Exchange officials warned Société Générale about Jerome Kerviel's deals late last year, a Paris prosecutor said.
After examining preliminary evidence, a public prosecutor said Mr Kerviel (31) admitted hiding his activities from superiors but had said other traders also played fast and loose with bank rules.
Prosecutor Jean-Claude Marin also said Eurex, a derivatives exchange owned by Deutsche Boerse, questioned Mr Kerviel's trading positions in November, but that the former back office worker had been able to fool his employer.
"Eurex alerted Société Générale in November 2007 about the positions taken by Jerome Kerviel. Questioned by the bank, he produced a fake document to justify the risk cover," Mr Marin said.

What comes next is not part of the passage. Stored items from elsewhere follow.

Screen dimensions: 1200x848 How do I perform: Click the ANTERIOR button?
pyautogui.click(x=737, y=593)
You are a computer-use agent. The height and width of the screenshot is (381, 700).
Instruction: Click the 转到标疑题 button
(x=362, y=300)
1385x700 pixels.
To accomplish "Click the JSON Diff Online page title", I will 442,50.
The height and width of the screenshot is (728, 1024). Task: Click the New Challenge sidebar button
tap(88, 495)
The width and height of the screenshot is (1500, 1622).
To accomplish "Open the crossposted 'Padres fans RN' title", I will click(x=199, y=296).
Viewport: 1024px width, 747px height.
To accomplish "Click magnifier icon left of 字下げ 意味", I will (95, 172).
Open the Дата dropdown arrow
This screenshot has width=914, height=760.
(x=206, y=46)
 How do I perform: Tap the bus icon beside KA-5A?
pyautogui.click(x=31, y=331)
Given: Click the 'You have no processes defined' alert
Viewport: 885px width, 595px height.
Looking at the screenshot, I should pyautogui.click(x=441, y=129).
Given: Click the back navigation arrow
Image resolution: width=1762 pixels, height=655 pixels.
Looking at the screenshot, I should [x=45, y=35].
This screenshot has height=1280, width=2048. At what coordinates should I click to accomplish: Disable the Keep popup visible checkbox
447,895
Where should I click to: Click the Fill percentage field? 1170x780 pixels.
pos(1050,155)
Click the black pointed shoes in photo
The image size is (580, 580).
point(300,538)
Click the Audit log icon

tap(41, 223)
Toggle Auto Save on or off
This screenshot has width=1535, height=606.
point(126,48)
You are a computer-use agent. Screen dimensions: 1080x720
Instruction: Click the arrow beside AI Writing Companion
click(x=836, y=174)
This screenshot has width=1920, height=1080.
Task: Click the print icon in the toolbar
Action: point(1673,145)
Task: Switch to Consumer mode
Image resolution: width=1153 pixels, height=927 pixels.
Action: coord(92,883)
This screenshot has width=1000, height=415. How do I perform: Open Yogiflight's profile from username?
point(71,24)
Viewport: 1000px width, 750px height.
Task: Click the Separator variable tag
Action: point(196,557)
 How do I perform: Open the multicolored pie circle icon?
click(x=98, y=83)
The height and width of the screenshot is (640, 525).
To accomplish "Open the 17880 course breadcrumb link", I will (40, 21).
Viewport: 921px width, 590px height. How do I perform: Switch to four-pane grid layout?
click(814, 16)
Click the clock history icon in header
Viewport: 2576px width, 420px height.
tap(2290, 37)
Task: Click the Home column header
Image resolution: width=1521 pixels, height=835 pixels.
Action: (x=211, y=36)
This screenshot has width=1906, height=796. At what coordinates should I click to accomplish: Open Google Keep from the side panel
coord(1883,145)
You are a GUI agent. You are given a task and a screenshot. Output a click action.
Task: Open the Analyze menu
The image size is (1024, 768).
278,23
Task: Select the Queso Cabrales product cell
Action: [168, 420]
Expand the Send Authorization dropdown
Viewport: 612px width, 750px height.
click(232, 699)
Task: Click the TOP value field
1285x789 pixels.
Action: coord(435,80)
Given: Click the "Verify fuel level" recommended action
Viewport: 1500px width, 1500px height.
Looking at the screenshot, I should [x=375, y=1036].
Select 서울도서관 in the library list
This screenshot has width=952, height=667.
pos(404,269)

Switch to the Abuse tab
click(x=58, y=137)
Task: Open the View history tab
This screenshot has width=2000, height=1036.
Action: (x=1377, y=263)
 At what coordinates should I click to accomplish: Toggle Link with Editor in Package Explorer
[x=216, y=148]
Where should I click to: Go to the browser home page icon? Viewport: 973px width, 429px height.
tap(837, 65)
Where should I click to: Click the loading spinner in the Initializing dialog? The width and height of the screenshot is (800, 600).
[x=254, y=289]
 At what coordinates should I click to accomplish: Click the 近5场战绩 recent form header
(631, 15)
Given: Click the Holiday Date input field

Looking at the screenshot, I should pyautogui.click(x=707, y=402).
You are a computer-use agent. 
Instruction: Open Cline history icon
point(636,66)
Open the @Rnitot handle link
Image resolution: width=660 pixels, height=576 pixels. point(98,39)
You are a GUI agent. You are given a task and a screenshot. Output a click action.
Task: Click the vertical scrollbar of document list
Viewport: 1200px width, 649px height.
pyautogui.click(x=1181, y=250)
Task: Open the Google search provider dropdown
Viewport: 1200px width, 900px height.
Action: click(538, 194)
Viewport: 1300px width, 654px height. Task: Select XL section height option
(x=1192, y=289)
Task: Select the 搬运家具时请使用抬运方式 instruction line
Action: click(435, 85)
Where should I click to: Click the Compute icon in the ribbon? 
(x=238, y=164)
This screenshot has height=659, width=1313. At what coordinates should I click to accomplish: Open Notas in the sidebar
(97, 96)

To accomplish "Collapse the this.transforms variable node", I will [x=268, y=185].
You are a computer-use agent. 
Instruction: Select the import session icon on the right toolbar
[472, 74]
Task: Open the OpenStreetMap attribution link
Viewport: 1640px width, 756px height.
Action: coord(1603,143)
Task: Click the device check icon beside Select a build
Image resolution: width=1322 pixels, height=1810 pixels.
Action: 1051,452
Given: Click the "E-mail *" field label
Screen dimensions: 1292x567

Eurex said its processes and controls "functioned correctly at all levels, also in this case".
SocGen has said it was in the dark about Kerviel's alleged illicit trades until it spotted a discrepancy on January 18th, triggering an internal investigation.
France's second-biggest bank was also hit by lawsuits over a director's share sale that was made before the biggest rogue trading scandal in history broke, and over the way it unwound Mr Kerviel's €50 billion ($74 billion) of bets into last week's sliding markets at a cost of €4.9 billion.
In a new political twist to the scandal, Bank of France chief Christian Noyer revealed that he delayed telling the government about it for several days because he feared a leak.
Mr Kerviel told police he concealed his trades because he wanted to enhance his reputation as a trader, not out of any desire to hurt the bank, prosecutor Mr Marin told a news conference.
Mr Kerviel's lawyer said: "He has not embezzled anyone, he hasn't taken a cent for himself and he was just doing his job as best he could."